Lo scorso 8 dicembre, Giuseppe Littera si è messo la coppola ed è
andato alla City di Londra dove è stato invitato a svelare l’arcano
sardo a una platea di investitori internazionali; nel frattempo i
dirigenti della Banca Centrale dell’Ecuador sono stati qualche giorno a
Serramanna per imparare. E finalmente sono arrivati i soldi (in euro) di
un venture capital per sviluppare il progetto con obiettivo
stratosferico: in dieci anni transare il 10% dell’economia
sarda, due miliardi e rotti di euro.
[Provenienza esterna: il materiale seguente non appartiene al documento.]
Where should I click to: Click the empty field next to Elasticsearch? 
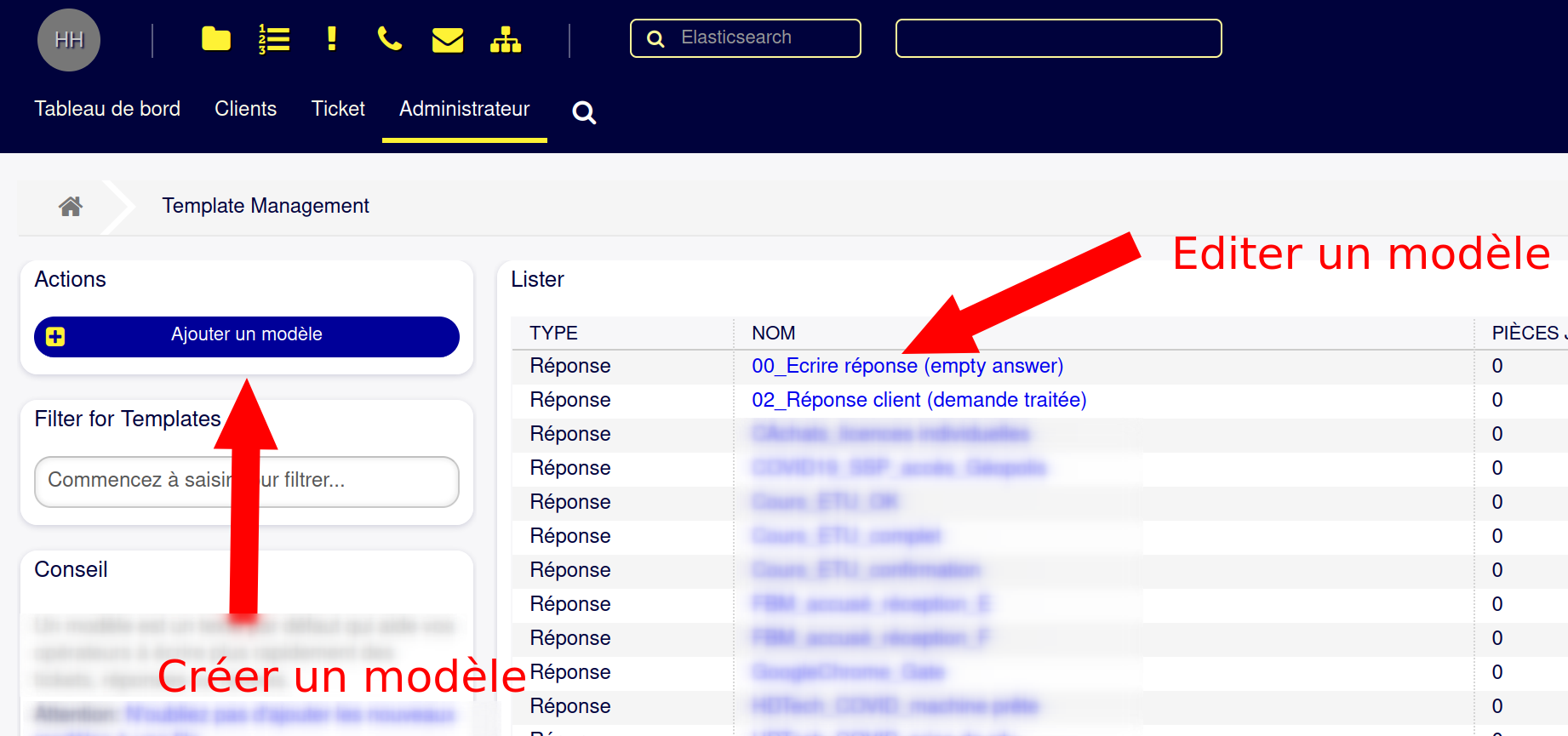pos(1058,38)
Ci riusciranno? «Dipende da come
andrà il passaggio da moneta fra aziende (com’è adesso) a moneta per
consumatori, previsto in primavera», spiega “Repubblica”, secondo cui
«comunque vada a finire, l’impressione è che la guerra all’euro sia appena iniziata».
Del Sardex parlerà il 4 febbraio in valle di Susa Giovanni Acquati (finanza etica), nell’ambito della ressegna “Il Grande Cortile”, con Marco Berlinguer, sul tema dell’economia
dei territori, a partire dall’esperienza del cartello “Etinomia” che
raggruppa 160 imprenditori No-Tav. Appuntamento a Villardora, ore 15.